The schema tells the AI what parameters it can send.


#Tool Example: Get Current Time

server.tool(
  "get_current_time",
  {},
  async () => {
    return {
      content: [
        {
          type: "text",
          text: new Date().toISOString()
        }
      ]
    };
  }
);

Even simple tools like this can be useful for agents coordinating tasks.


#Starting the Server

Finally we connect the server to the standard I/O transport.

const transport = new StdioServerTransport();
 
await server.connect(transport);

Now run the server:

node server.js

Your MCP server is now available to any MCP client.


#Adding Resources

MCP servers can also expose resources — files or structured data that an AI can read.

Example:

server.resource(
  "architecture-docs",
  "docs://architecture",
  async () => {
    return {
      contents: [
        {
          uri: "docs://architecture",
          text: `
System Architecture
 
- API Gateway
- Services Layer
- PostgreSQL Database
`
        }
      ]
    };
  }
);

This allows agents to load project documentation on demand.


#Security Considerations

When building MCP servers, keep in mind:

#Limit Capabilities

Only expose tools the model truly needs.

Bad example:

delete_all_files

Better:

delete_temp_file(path)

#Validate Inputs

Never trust model inputs blindly.

if (typeof a !== "number") {
  throw new Error("Invalid parameter");
}

#Use Sandboxing

If exposing shell or filesystem access, run the server in an isolated environment.


#Real-World MCP Server Examples

MCP servers are commonly used to expose:

#Codebase Tools

  • search repository
  • run tests
  • open files

#DevOps Tools

  • query logs
  • inspect deployments
  • trigger CI pipelines

#Data Access

  • query databases
  • fetch analytics
  • retrieve documents

#Example: Repository Search Tool

A more realistic MCP tool might search a codebase.

import fs from "fs";
import path from "path";
 
server.tool(
  "search_repo",
  {
    query: "string"
  },
  async ({ query }) => {
    const files = fs.readdirSync("./src");
    const matches = [];
 
    for (const file of files) {
      const content = fs.readFileSync(path.join("./src", file), "utf8");
 
      if (content.includes(query)) {
        matches.push(file);
      }
    }
 
    return {
      content: [
        {
          type: "text",
          text: `Matches: ${matches.join(", ")}`
        }
      ]
    };
  }
);

This kind of tool is extremely useful for AI code assistants.


#Testing the Server

Many AI tools support MCP servers:

  • Claude Code
  • Copilot CLI
  • Cursor
  • Custom agents

Typically you configure them like this:

{
  "mcpServers": {
    "example": {
      "command": "node",
      "args": ["server.js"]
    }
  }
}

After restarting the client, the tools become available to the AI agent.

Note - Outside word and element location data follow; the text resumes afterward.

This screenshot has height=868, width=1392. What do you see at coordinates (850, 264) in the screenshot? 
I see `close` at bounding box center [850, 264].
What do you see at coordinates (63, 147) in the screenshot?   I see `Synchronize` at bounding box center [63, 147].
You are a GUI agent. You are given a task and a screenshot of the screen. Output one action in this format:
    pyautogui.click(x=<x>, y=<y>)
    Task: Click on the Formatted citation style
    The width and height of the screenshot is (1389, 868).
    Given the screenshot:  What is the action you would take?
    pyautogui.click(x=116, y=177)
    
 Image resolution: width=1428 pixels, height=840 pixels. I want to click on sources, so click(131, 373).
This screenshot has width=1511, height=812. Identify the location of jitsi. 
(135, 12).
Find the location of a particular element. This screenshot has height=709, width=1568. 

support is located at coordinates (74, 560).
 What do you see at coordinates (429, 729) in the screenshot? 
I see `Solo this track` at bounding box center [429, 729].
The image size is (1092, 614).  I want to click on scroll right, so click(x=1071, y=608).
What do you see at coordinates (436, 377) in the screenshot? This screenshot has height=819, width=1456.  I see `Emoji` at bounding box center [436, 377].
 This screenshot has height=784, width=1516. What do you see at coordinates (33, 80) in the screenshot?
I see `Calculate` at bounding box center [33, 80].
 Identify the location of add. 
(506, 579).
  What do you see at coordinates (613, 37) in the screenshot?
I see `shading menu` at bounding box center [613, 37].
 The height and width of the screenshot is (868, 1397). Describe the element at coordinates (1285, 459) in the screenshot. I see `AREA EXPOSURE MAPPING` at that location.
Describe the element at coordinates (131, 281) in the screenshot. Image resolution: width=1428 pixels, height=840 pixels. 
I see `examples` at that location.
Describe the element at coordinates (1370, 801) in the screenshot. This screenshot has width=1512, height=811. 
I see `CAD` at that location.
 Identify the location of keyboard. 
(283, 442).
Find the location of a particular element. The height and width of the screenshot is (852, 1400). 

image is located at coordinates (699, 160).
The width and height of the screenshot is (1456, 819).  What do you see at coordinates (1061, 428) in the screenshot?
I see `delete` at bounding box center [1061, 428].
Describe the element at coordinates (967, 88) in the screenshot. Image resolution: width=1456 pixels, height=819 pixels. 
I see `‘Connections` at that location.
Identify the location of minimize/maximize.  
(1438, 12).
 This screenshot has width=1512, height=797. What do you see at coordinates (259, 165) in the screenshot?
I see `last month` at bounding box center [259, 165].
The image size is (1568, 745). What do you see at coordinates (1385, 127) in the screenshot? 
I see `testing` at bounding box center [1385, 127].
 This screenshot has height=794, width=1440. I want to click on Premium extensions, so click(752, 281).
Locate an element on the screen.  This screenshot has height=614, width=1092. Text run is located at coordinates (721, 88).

#When Should You Build an MCP Server?

MCP servers are useful when you want AI agents to interact with:

  • your codebase
  • internal APIs
  • operational tooling
  • structured documentation
  • domain-specific systems

They allow you to turn existing systems into AI-accessible capabilities.


#Final Thoughts

The Model Context Protocol is rapidly becoming the standard integration layer for AI agents.

Instead of building bespoke integrations for every tool and model, you can:

  1. Implement an MCP server
  2. Expose tools and resources
  3. Let any compatible AI client use them

As AI-driven development workflows become more common, MCP servers will likely become a core part of modern developer infrastructure.

If you're building AI automation, start with one simple MCP server. You'll quickly discover how powerful it is to give models structured access to your tools and systems.